Niko Amrullah, Ketua Bidang Kebijakan DPP KNTI mengakui kalau kebocoran solar subsidi jamak terjadi di sektor perikanan. Penerapan kode batang untuk mengaksesnya, justru kian memperparah praktik lancung tersebut. “Itu memperparah solar semakin berkurang,” jelasnya.

Tolak syarat VMS
KNTI usulkan ke pemerintah untuk tidak jadikan alat Sistem Pemantauan Kapal (VMS) sebagai syarat penerbitan Standar Laik Operasi (SLO) dan Surat Persetujuan Berlayar (SPB). Dia mendorong agar syarat tersebut hanya berlaku untuk kapal-kapal di atas 30 GT.
Sugeng Nugroho, Wakil Ketua Umum KNTI mengatakan kalau syarat pemasangan VMS akan menghambat para nelayan untuk mendapatkan subsidi BBM. Itu sudah terjadi pada sejumlah nelayan di Rembang, Jawa Tengah.
Di sana, nelayan tidak bisa memperpanjang BBM bersubsidi karena tidak ada VMS pada kapal. Para nelayan pun mencari cara agar bisa tetap bertahan di tengah kondisi ekonomi yang tak stabil.
Selain itu, syarat tersebut juga dinilai tidak tepat secara hukum. Sebab, Undang-Undang Nomor 22 Tahun 2001 tentang Minyak dan Gas Bumi, Peraturan Presiden Nomor 191 Tahun 2014 tentang Penyediaan, Pendistribusian, dan Harga Jual Eceran BBM juga tidak mengatur tentang syarat penggunaan VMS untuk calon penerima subsidi BBM.
Alih-alih, lanjut Sugeng, kebijakan itu justru berpotensi melanggar prinsip perlindungan nelayan, sebagaimana UU Nomor 7 Tahun 2016 tentang Perlindungan dan Pemberdayaan Nelayan, Pembudidaya Ikan, dan Petambak Garam.
Pada Pasal 4 UU tersebut menyatakan bahwa pemerintah wajib memberikan kemudahan akses terhadap BBM bersubsidi dan menjamin keberlanjutan usaha nelayan.
Terakhir, persyaratan VMS tidak tepat karena nelayan kecil rentan secara ekonomi dan harus terbebani membeli VMS seharga Rp15-20 juta. Itu belum termasuk biaya operasional tahunan sekitar Rp6 juta.

Perbaiki distribusi
Dani Setiawan, Ketua Umum KNTI menyebut kalau perikanan skala kecil seringkali terabaikan dalam rantai pasok produksi pangan, meski peranannya sangat penting. Di negara berpenghasilan rendah hingga menengah, sektor perikanan bergantung pada perikanan skala kecil.

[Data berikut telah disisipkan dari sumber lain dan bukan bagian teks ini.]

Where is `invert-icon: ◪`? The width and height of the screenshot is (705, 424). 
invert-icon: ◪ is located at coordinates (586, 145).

Bentuk pengabaian itu terlihat dari pengelolaan sumber daya, riset-riset mengenai sistem pangan, dan pengembangan kebijakan yang kurang mendukung perikanan kecil. Padahal, pada skala global, sektor ini menghasilkan nilai tangkapan hingga USD36,9 juta atau setara dengan 40% total produksi perikanan tangkap dunia.
“Asia adalah kawasan dengan kontribusi terbesar untuk tangkapan perikanan skala kecil selama periode 2013-2017, yaitu 64% atau 23,4 juta ton dari total produksi global,” papar Dani dalam “Rembuk Pangan Pesisir 2024: Suara Nelayan untuk Kedaulatan Pangan” belum lama ini.

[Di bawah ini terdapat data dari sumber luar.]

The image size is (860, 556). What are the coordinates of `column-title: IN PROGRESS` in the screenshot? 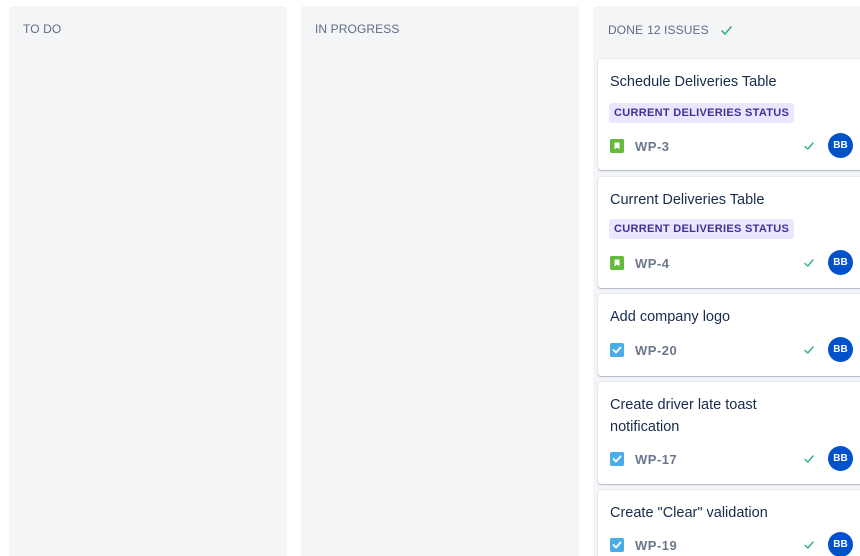 It's located at (358, 29).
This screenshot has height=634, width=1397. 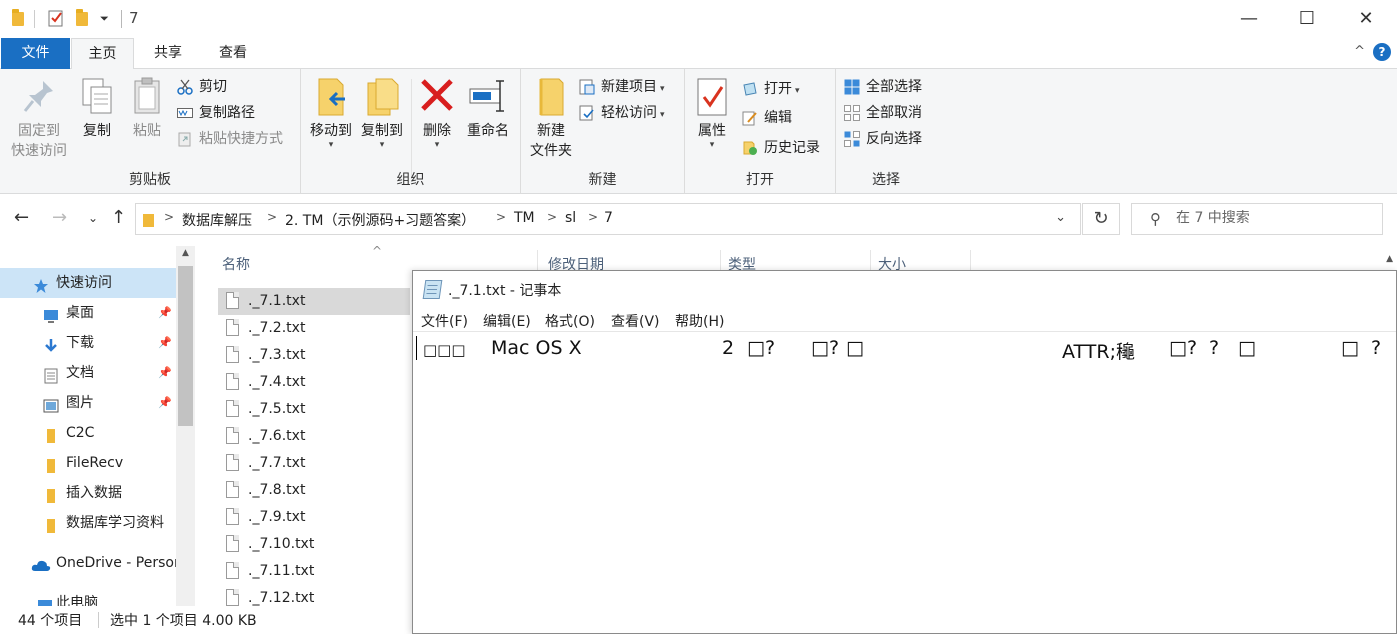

Trian Yunanda, Staf Ahli Menteri Kelautan dan Perikanan Bidang Ekonomi, Sosial, dan Budaya, memastikan untuk mencari solusi terkait sulitnya akses BBM bersubsidi oleh nelayan kecil. Termasuk, memperbaiki sistem distribusi dengan membangun SPBUN melalui kerja sama dengan swasta.